By
Alessandro Patel
BSc Anthropology
Waterloo Station at 6pm on a Friday.
The departures board flickers in that slightly impatient way station boards do, the crowd breathes in and out, and the whole place feels as if it knows more than it is willing to say. I’m heading back to Winchester, trying to look like someone who understands the flow, even when the flow itself feels uncertain.
People gather near a blocked entrance. A few hold their bags closer. Others drift forward in tiny experiments, testing whether the space will open for them. It rarely does. The scene feels improvised but strangely reliable, as if the crowd has collectively agreed on a method without discussing it. There are no instructions, yet people seem to know what’s required to keep things moving: a shuffle forward, a pause, a brief glance that checks whether someone else is planning the same move as you. Nothing dramatic, nothing orderly, but enough to function.
I catch myself joining in before I even think about it. My head lifts for a second, scanning faces, signs, gaps, then lowers again once I think I’ve read enough to act. That brief glance becomes a habit before I realise it’s happening. I’m no longer consciously watching the crowd; my body is making decisions based on cues I barely register. It’s a strange sort of attention, active but unspoken, personal yet shared.
It reminds me of a practical I did earlier in the week, timing geese as they lifted their heads from the grass. Back then, I framed it as data collection: intervals, patterns, predictable variables. Something neat enough to measure and tame enough to plot on a graph. I treated their behaviour as something separate from mine. I told myself humans don’t move like that. Humans, I thought, have reasons, conversations, intentions. We don’t just lift our heads because something shifts in the corner of our eye.
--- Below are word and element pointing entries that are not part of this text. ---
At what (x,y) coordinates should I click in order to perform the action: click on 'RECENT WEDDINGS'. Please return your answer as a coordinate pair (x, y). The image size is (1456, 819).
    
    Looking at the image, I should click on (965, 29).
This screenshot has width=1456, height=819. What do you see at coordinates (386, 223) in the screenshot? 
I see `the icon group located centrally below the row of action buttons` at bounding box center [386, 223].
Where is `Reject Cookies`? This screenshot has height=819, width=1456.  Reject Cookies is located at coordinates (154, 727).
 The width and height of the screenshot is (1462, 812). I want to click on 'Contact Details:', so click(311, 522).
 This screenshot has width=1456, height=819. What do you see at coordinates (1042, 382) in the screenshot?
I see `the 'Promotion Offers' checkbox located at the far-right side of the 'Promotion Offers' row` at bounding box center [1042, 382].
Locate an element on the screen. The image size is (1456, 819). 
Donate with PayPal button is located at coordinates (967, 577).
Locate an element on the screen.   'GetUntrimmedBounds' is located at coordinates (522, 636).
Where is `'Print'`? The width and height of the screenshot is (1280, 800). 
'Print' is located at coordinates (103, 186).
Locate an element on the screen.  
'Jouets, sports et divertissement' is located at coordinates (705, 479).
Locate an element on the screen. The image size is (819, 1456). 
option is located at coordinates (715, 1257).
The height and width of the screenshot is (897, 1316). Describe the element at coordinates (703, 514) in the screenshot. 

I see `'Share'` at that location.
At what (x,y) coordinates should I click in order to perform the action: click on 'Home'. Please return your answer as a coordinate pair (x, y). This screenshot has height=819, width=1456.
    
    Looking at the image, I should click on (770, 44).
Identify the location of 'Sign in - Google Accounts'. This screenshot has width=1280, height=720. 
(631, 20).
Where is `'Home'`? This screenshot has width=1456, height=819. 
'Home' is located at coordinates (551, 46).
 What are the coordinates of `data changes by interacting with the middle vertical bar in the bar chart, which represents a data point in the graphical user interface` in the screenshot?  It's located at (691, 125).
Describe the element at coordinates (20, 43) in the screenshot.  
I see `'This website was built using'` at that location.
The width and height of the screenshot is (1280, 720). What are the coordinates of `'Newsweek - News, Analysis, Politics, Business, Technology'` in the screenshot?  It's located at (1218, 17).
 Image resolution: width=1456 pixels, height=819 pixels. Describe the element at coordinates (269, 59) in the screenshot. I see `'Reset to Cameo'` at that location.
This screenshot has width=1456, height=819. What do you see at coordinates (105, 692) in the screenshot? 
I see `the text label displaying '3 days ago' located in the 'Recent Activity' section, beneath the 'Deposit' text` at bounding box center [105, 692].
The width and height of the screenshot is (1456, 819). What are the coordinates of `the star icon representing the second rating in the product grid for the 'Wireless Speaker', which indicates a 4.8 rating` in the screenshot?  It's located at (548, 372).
But Waterloo Station disagrees.
It behaves with its own kind of vigilance. People balance attention and momentum without speaking, picking up cues from strangers they’ll never meet again. Someone turns slightly and three people behind them reposition. A hesitation spreads like a ripple. A confident stride encourages others to follow. The behaviour of one unelected leader, learned more through trial and error than any formal teaching, appears reliable enough to trust in moments of uncertainty.
What feels small ends up shaping everything:
each slight pause,
each uncertain shift,
each decision to follow someone who seems to know where they’re going.
The city rests on these tiny but constant adjustments. They aren’t rules, but habits, shared instincts that make public life possible.
I think back to the practical, the assumptions I made, the distance I tried to place between myself and the geese. I wanted animal behaviour to be a tidy chapter in a module, contained and separate. But in this station, surrounded by bodies tuning themselves to one another, it becomes harder to maintain that distance. My own behaviour fits the same logic. I lift my head when others lift theirs. I read the room by watching how other people read it. I’m part of the pattern, not outside of it.
When my platform number finally appears, a small group breaks away. Not the whole crowd, just those bound for the same direction. The rest continue waiting, focused on their own rows on the board. This selective movement feels familiar now. It echoes the way animals respond only to the signals that matter to them. Everything else fades into background noise.
I move with the group, letting their certainty carry me towards the platform. The walk is brief but steady, the kind that blends into itself. What stands out most is the shift from noise to order: the loose chaos of the concourse tightening into lines as people prepare to board.
Inside the train, the windows reflect us only in fragments: coats, backpacks, faces softened by relief, the quiet satisfaction of having finally escaped the station. The platform is now someone else’s problem.
Someone yawns. Someone’s already doomscrolling. Someone wrestles a suitcase into the overhead rack with a kind of tired precision, the awkward grace earned from a long week at work. My own reflection drifts in and out of view, half-obscured by movement.
Anthropology often emphasises the unfamiliar, the distant, the ‘field site’ that requires travel. But sometimes the most revealing fieldwork happens in the places you pass through without thinking: on buses, in queues, near blocked entrances, under flickering station boards. These moments expose how much of life depends on small decisions made alongside strangers, how attention, hesitation, and trust mingle without needing to be named.
Yet nothing resolves itself neatly. There is no takeaway. The moment passes, as moments do, leaving only the faint sense that something was learned and might be forgotten just as quickly.